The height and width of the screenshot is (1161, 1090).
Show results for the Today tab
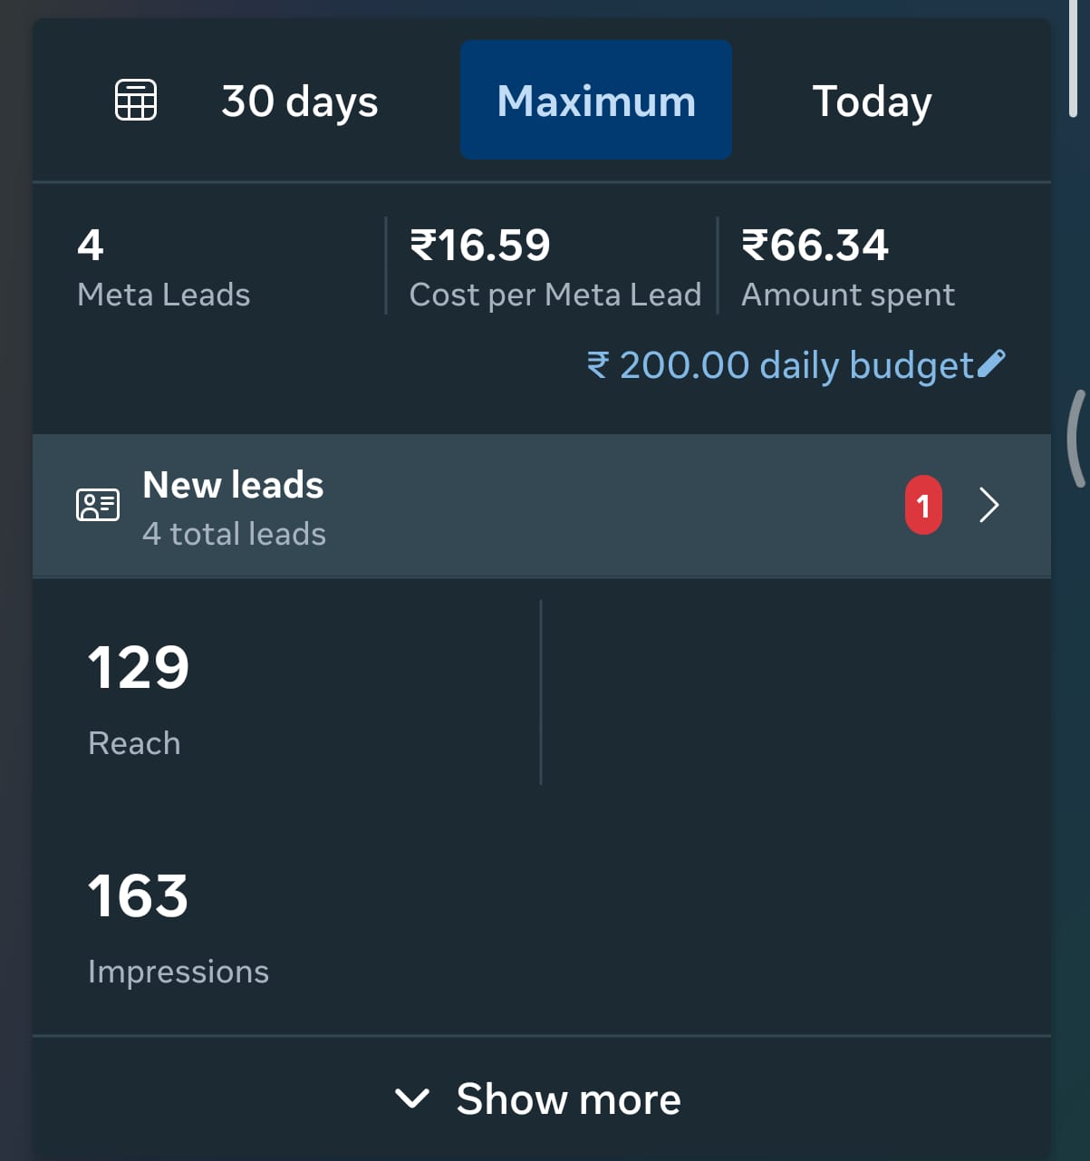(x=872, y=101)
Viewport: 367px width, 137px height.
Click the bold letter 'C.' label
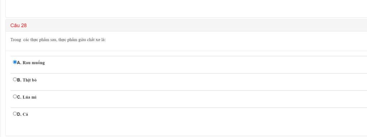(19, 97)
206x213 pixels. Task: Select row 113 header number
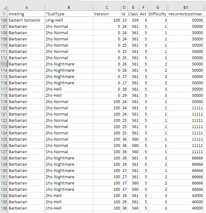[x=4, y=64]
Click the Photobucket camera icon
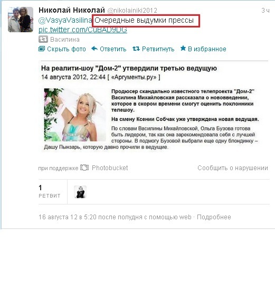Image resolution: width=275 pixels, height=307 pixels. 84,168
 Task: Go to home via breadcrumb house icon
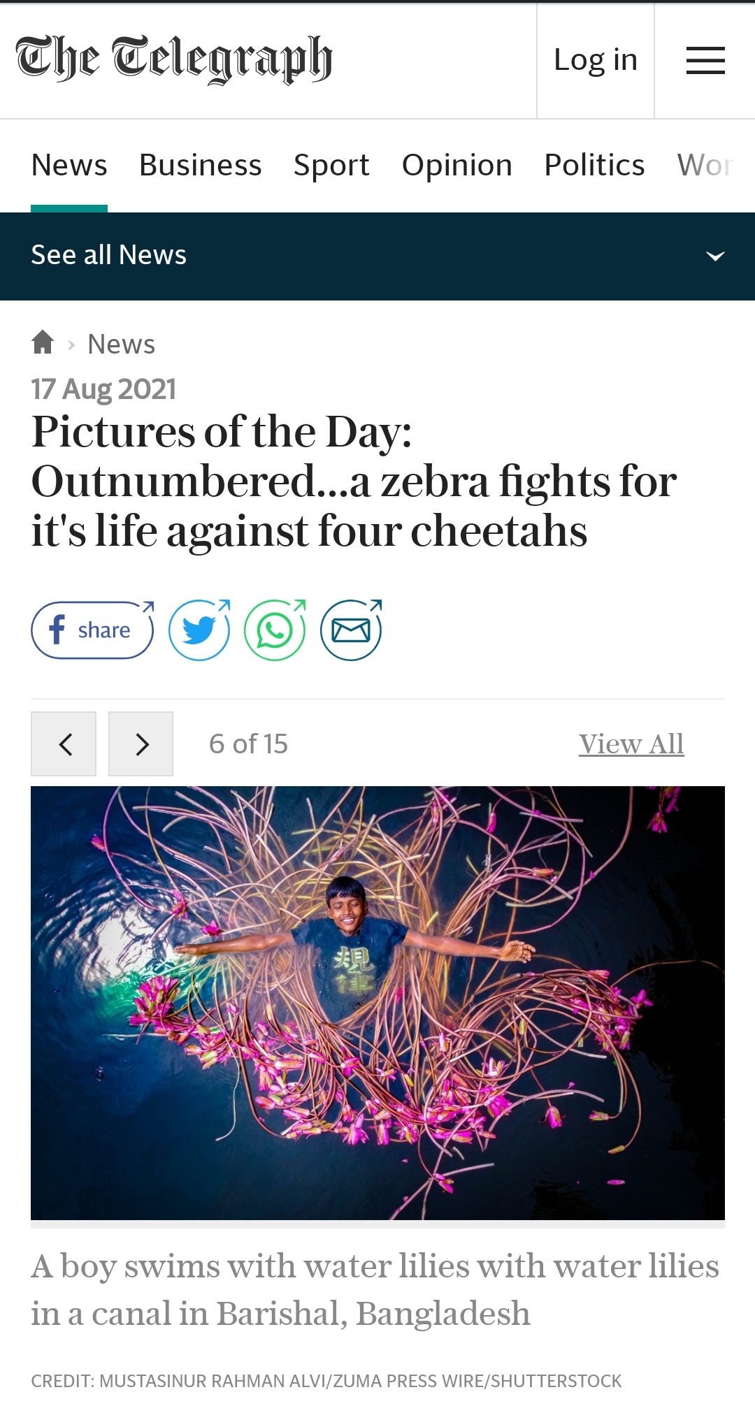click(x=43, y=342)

WHAT YOU ARE ASKED TO DO =
Would you please repeat all the data word for word, but without the pictures?

OUTPUT BELOW =
The height and width of the screenshot is (1161, 1090).
Show results for the Today tab
(x=872, y=101)
Viewport: 367px width, 137px height.
Click the bold letter 'C.' label
(19, 97)
206x213 pixels. Task: Select row 113 header number
[x=4, y=64]
Click the Photobucket camera icon
Image resolution: width=275 pixels, height=307 pixels. 84,168
 Task: Go to home via breadcrumb house icon
click(x=43, y=342)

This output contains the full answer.